Alexander's Column

Iraq's weapons programs declaration

Mark Alexander · Dec. 20, 2002

The Bush administration released its finding concerning Iraq’s UN-mandated declaration of its weapons programs Thursday, with Secretary of State Colin Powell saying the declaration is “a new lie” as well as “a catalog of recycled information and systematic omissions. … If that is going to be the way they continue through the weeks ahead, then we’re not going to find a peaceful solution to this problem.” Noting that Baghdad will not have another opportunity to disclose information related to its weapons of mass destruction, President George Bush is expected to officially declare Iraq in “material breach” of the UN Security Council Resolution 1441, which requires Iraqi disclosure as well as the current round of weapons inspections now in progress.

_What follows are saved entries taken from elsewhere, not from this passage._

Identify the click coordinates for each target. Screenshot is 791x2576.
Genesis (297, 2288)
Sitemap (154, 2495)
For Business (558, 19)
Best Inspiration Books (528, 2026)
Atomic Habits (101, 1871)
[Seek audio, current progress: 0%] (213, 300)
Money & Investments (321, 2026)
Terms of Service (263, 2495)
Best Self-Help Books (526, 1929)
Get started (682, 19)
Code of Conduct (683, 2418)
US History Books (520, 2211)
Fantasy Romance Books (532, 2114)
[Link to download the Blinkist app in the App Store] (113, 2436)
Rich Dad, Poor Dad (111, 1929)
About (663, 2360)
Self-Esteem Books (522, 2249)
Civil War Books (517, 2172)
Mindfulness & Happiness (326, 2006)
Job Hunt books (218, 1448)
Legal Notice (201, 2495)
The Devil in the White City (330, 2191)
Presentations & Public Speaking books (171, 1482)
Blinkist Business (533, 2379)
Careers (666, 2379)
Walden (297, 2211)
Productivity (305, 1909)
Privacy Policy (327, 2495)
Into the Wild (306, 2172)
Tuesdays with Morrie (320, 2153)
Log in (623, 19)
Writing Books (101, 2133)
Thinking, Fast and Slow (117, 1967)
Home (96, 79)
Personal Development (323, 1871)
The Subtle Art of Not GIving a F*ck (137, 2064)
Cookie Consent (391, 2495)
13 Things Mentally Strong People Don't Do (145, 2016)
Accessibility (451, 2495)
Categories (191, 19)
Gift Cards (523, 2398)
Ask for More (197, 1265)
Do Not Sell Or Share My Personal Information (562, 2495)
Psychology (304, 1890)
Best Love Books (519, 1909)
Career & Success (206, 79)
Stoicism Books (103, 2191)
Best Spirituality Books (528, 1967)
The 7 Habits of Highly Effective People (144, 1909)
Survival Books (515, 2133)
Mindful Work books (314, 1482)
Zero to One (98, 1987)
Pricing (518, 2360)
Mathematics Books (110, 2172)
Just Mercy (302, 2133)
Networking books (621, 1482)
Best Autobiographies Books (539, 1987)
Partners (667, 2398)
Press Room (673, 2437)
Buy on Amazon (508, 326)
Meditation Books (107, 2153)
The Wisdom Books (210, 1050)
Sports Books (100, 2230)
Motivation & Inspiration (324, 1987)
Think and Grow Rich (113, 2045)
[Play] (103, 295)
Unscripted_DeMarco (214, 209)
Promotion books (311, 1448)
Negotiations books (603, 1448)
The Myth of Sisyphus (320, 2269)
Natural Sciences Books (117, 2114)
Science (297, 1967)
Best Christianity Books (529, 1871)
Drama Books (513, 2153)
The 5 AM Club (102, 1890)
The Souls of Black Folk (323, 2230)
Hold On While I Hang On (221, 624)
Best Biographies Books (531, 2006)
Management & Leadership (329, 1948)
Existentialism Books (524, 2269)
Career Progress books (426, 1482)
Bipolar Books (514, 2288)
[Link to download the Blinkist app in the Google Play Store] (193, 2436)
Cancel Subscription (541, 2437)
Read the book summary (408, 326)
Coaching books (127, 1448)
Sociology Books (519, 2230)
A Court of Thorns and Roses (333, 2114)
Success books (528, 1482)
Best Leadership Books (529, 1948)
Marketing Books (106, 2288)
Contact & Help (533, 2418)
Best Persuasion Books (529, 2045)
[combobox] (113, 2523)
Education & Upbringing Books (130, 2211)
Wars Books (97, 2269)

In preparation to enforce Resolution 1441, President Bush is positioning about a half million tons of diplomacy around the Middle East. The USS Nimitz, Kitty Hawk, Truman and Constellation (on its way to relieve the Abraham Lincoln) will serve as the primary air operation platforms to complete the imminent “regime change” in Iraq. The British carrier HMS Ark Royal will join the U.S. battle fleet. As The Federalist has previously noted, the “smart weapon” capabilities in our stocks have improved exponentially over those used in the Gulf in 1991, and while the carrier groups launching sorties in Desert Storm could hit up to 162 targets a day, the target capacity of the fleet being stationed now is 700 targets a day – with greater lethal accuracy. Preparing for the ground war, the U.S. Army has already amassed 75,000 troops in the Gulf, and another 150,000 troops, including frontline warriors from the 101st and 82nd Airborne and 10th Mountain, are in the pipeline. American tanks are standing by in Qatar, and Sixth Cavalry Apaches and Blackhawks are ready to launch from Kuwait.

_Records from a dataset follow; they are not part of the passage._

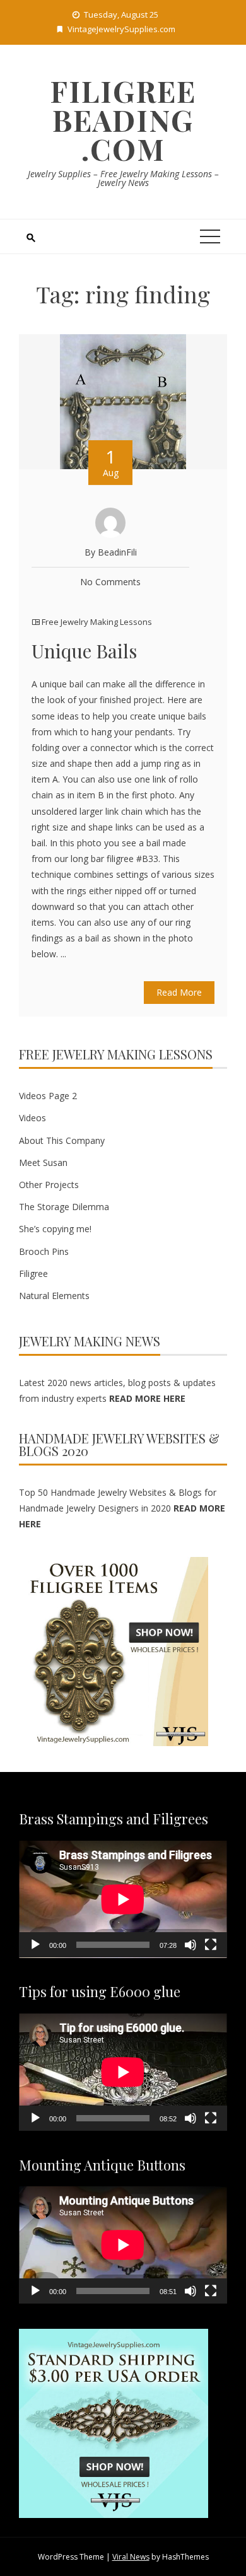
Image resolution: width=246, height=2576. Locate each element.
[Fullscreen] (210, 1944)
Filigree (33, 1273)
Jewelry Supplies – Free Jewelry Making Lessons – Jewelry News (123, 178)
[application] (123, 1899)
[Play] (35, 1944)
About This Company (62, 1140)
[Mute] (190, 1944)
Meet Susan (43, 1163)
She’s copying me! (55, 1229)
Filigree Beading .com (123, 119)
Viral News (130, 2556)
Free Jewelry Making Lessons (97, 621)
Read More (179, 992)
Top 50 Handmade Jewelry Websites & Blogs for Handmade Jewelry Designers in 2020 (122, 1508)
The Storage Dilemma (64, 1207)
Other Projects (49, 1185)
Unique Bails (84, 650)
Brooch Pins (44, 1251)
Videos (32, 1118)
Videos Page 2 (48, 1096)
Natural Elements (54, 1296)
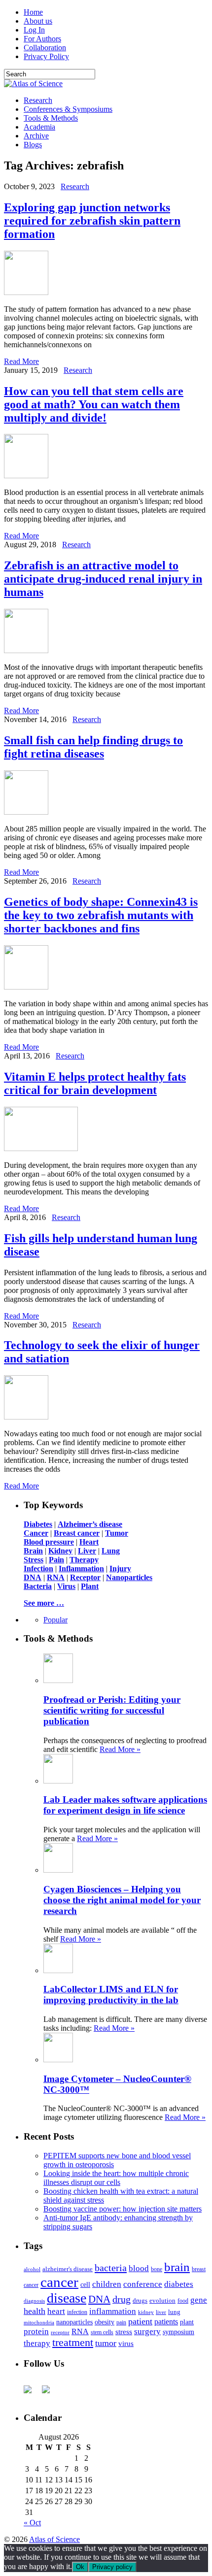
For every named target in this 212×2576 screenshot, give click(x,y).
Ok (80, 2567)
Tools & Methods (51, 118)
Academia (39, 127)
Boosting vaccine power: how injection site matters (122, 2209)
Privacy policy (112, 2567)
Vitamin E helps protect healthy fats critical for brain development (95, 1083)
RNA (80, 2331)
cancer (59, 2282)
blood (139, 2268)
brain (177, 2267)
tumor (105, 2343)
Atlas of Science (54, 2539)
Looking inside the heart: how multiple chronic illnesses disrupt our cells (116, 2177)
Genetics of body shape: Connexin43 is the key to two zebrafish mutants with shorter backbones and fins (101, 915)
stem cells (102, 2332)
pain (121, 2322)
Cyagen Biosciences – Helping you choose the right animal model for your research (122, 1900)
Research (38, 100)
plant (187, 2322)
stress (123, 2332)
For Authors (42, 38)
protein (36, 2331)
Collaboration (45, 47)
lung (174, 2312)
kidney (146, 2312)
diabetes (178, 2284)
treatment (72, 2342)
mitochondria (39, 2322)
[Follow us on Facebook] (31, 2393)
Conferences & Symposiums (68, 109)
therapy (37, 2343)
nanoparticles (74, 2322)
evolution (162, 2300)
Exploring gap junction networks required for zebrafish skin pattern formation (92, 220)
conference (142, 2284)
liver (161, 2312)
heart (56, 2311)
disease (66, 2298)
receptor (60, 2332)
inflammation (112, 2311)
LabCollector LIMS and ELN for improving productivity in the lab (110, 1994)
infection (77, 2312)
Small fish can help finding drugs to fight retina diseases (93, 747)
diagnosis (34, 2301)
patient (140, 2321)
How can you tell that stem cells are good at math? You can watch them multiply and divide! (93, 404)
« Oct (32, 2522)
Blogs (33, 144)
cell (85, 2284)
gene (198, 2300)
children (106, 2284)
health (34, 2311)
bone (156, 2269)
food (182, 2300)
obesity (104, 2322)
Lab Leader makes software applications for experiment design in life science (125, 1805)
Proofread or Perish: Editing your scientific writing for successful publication (111, 1710)
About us (38, 21)
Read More (21, 361)
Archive (36, 136)
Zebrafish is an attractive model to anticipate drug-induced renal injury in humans (103, 578)
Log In (34, 30)
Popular (55, 1620)
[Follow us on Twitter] (50, 2393)
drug (121, 2299)
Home (33, 12)
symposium (178, 2332)
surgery (147, 2331)
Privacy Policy (46, 56)
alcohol (32, 2269)
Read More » (120, 1749)
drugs (140, 2300)
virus (126, 2343)
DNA (99, 2299)
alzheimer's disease (67, 2269)
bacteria (111, 2267)
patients (166, 2321)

Clearly, Saddam’s days are numbered. If he does not request asylum from some Iraqi-friendly nation like, say, France, once hostilities commence he can expect to see some heretofore unknown weapons emerge from U.S. arsenals. Two weeks ago, we reported on a key component of the President’s National Strategy to Combat Weapons of Mass Destruction: “The United States will continue to make clear that it reserves the right to respond with overwhelming force – including through resort to all of our options – to the use of [weapons of mass destruction] against the United States, our forces abroad, and friends and allies.” Of course, “all our options” includes our conventional and nuclear response and defense capabilities, like the new low-yield nuclear bunker augers that can reach Saddam Hussein in the deepest of rat holes.

The ideal time for “regime change” is prior to March, when the visibility and desert temperatures are optimal for military operations. As was the case with the 1991 Persian Gulf War, U.S. forces will be fully in place for an assault early in the new year.

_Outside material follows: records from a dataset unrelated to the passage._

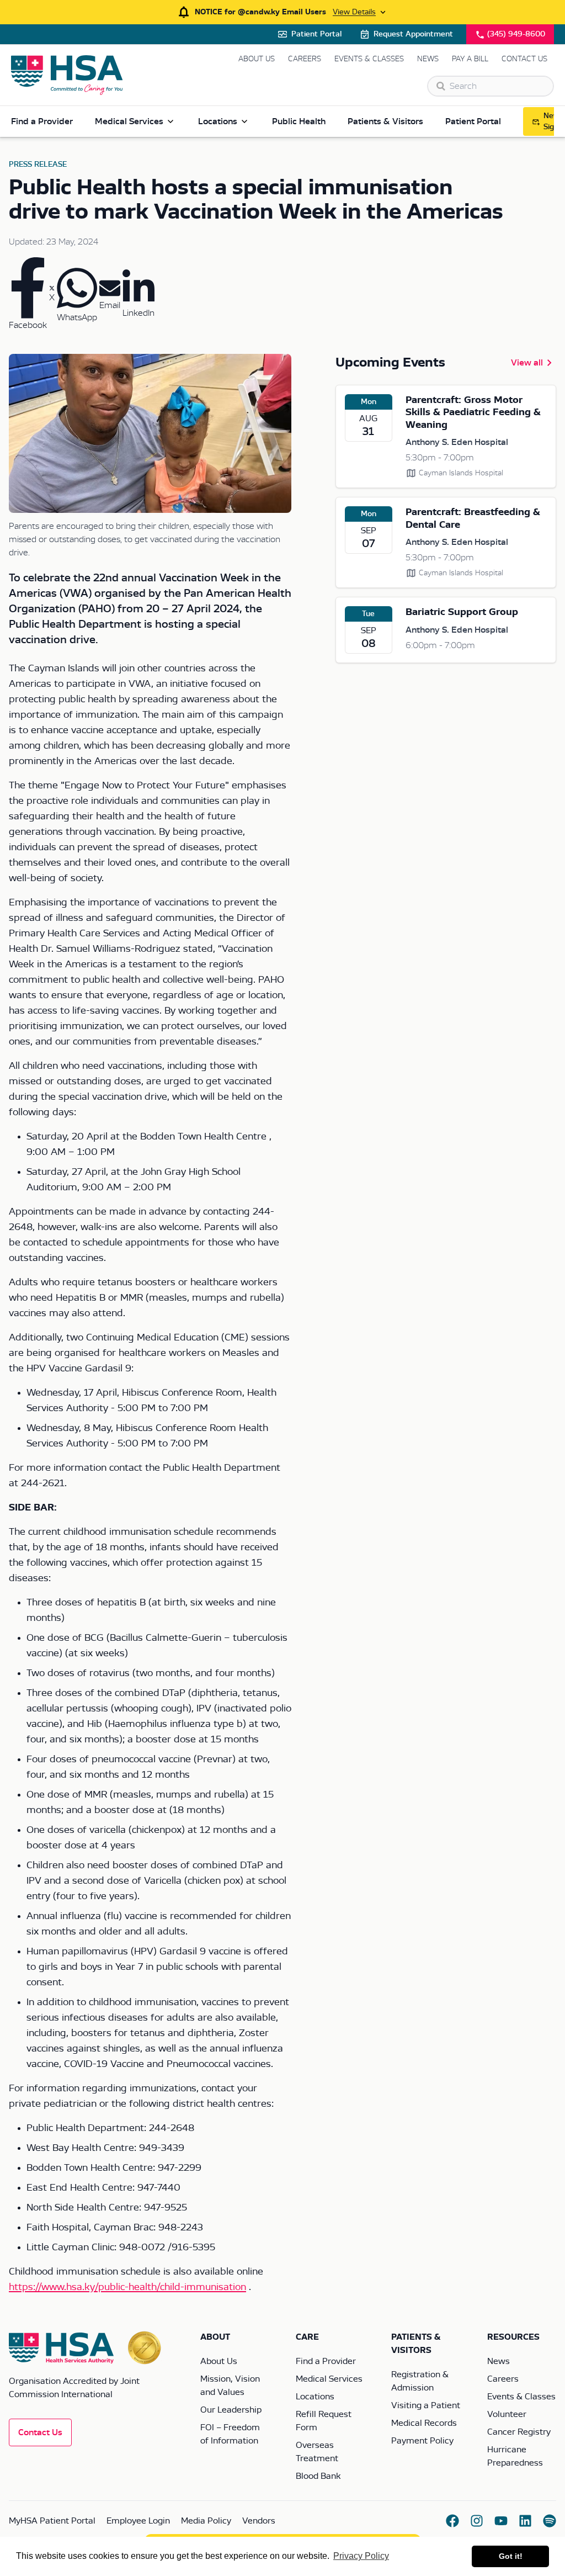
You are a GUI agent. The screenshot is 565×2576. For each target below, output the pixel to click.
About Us (256, 59)
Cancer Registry (519, 2431)
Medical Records (424, 2423)
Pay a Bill (470, 59)
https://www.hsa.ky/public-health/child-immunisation (127, 2287)
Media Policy (206, 2520)
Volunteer (506, 2414)
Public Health (299, 121)
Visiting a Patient (425, 2405)
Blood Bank (318, 2476)
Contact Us (524, 59)
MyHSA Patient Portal (52, 2520)
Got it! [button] (511, 2556)
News (428, 59)
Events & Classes (369, 59)
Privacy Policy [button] (361, 2556)
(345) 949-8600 (516, 34)
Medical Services (129, 121)
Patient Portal (316, 34)
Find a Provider (42, 121)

On the ground in Iraq, the Brussels-based International Crisis Group conducted large numbers of covert interviews in Baghdad, Mosul and Najaf, and ICG reports, “Few Iraqis opposed an invasion for patriotic reasons or fear that an attack would lead to heavy civilian casualties.” This finding is corroborated with numerous other reliable samplings of public opinion in Iraq regarding regime change. Most middle class Iraqis seem to believe that they have little to lose if the current tyrant dictator Saddam is removed.